### 次の問い:
**a.** 原文の「バンドマン、ロクでもないよ」で始まり「対バンドマンにならないはず」」で終わる部分を、「バンドマン」を「ミュージシャン」に置き換えて書き直しなさい。
**b.** 原文について、次の問いに答えなさい。
(i) 親友について相談したサオリさんは何歳か。
(ii) 弟がバンドマンを目指していると相談してきた姉は何歳か。
(iii) 答えている人がバンドを始めたのはなぜか。

### 原文:
親友がバンドマンの彼に夢中です。同い歳の私からすると本当に大丈夫?って思っちゃうんですけど、「彼以上の人はいないの」と言って聞きません。バンドマンのどこがイイのか、世の女性にわかるように説明してくれませんか? (サオリさん・28歳)

バンドマン、ロクでもないよ

ー(笑)。世の中でも散々悪いって言われてますが、それはある程度本当なんですか? やれチャラいだらしないとか、金がないとか…

「(食い気味に)まぁ、間違いなくお金はないね。まんべんなく平均的に。堅気の職業じゃないし、明日も知れぬ身だから、根本的にロクな奴は絶対バンドマンにならないはず」

ー明日も知れぬ身…。

「今の時代、バンドで一攫千金とかっていうのも昔より難しい。今の時代にこの道に来る奴は、相当やばい奴ばっかだと思うんですよ」

ーまずい、雲行きが怪しい(笑)。

「もちろんちゃんとした生活してるバンドマンもいるけどね。でもやっぱり、突き詰めていけばどこかおかしい人の集まりですよ。だから用法用量を守ってお好みで

ーわかったような、わからないような(笑)。関連して、もうひとつ興味深い質問が届いてます。

弟の将来を憂いている姉です。

バンドマンを目指しているうちの弟に、プロからのメッセージをお願いします。(ズッキーさん・23歳)

「なるほど。これはもうね、時代的なこと言えば、バンドマンになるべきじゃないの!

ーバッサリだ(笑)。

「もちろん売れてるバンドはいるけど、売れてるバンドはわかりやすく売れそうな音楽をやってて、意外なところから火がついてブレイク…みたいな面白さ、ドリームストーリーはかなり減った。でもそれでも目指しちゃう人なら、逆にもう、キミは本物。むしろ本気でやったらいいんじゃないって思う部分はある。一緒に世の中ちょっと面白くしようよ」

ーお〜っ! でもたしかに今の時代、目立ちたいならバンドじゃなくてYoutuberとか目指したほうがいいかもしれませんね。

「そう。いくらでも他に、もっと手軽な選択肢がある時代がやってきた。そんな中で僕はバンドの音楽が本気で好きだったからバンドを始めたけど、そういう人以外はいま敢えてやらなくていいんじゃないかとすら思う」

ーそうですねぇ…。それでも目指してしまうホンモノな彼に、先輩として何かアドバイスはありますか? 作曲の勉強しとけ!とか…

「いや、曲なんて誰でも書けるんだよ。本当に難しいことじゃないよ。あとは、根拠のない自信がある人が続けてるってだけの話ですよ」

### データ抜粋:
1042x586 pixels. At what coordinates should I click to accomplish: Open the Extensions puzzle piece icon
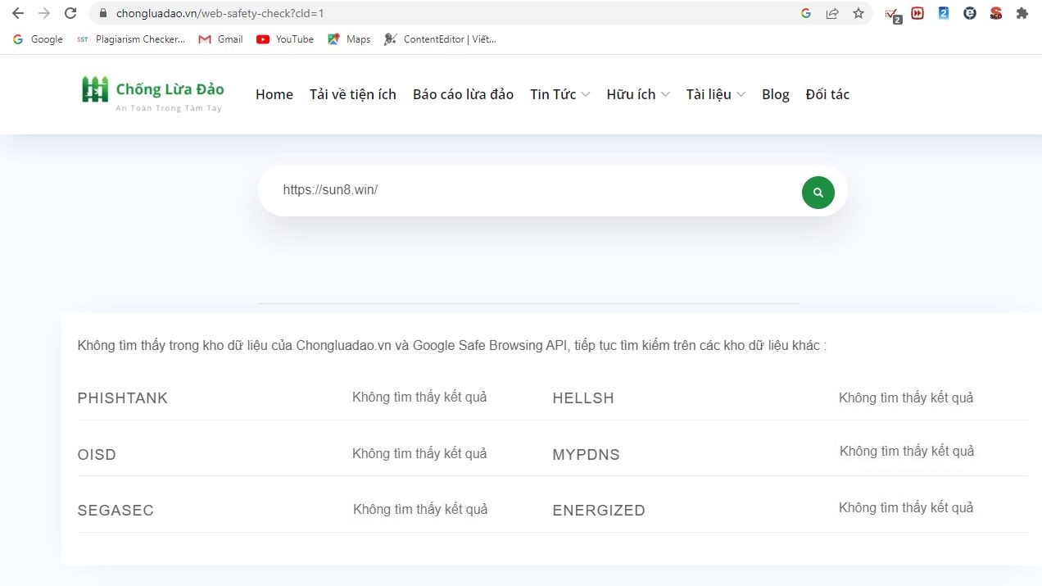1022,13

### 解答一覧:
**a.**
ミュージシャン、ロクでもないよ

ー(笑)。世の中でも散々悪いって言われてますが、それはある程度本当なんですか? やれチャラいだらしないとか、金がないとか…

「(食い気味に)まぁ、間違いなくお金はないね。まんべんなく平均的に。堅気の職業じゃないし、明日も知れぬ身だから、根本的にロクな奴は絶対ミュージシャンにならないはず」

**b.**
(i) 28歳
(ii) 23歳
(iii) バンドの音楽が本気で好きだったから。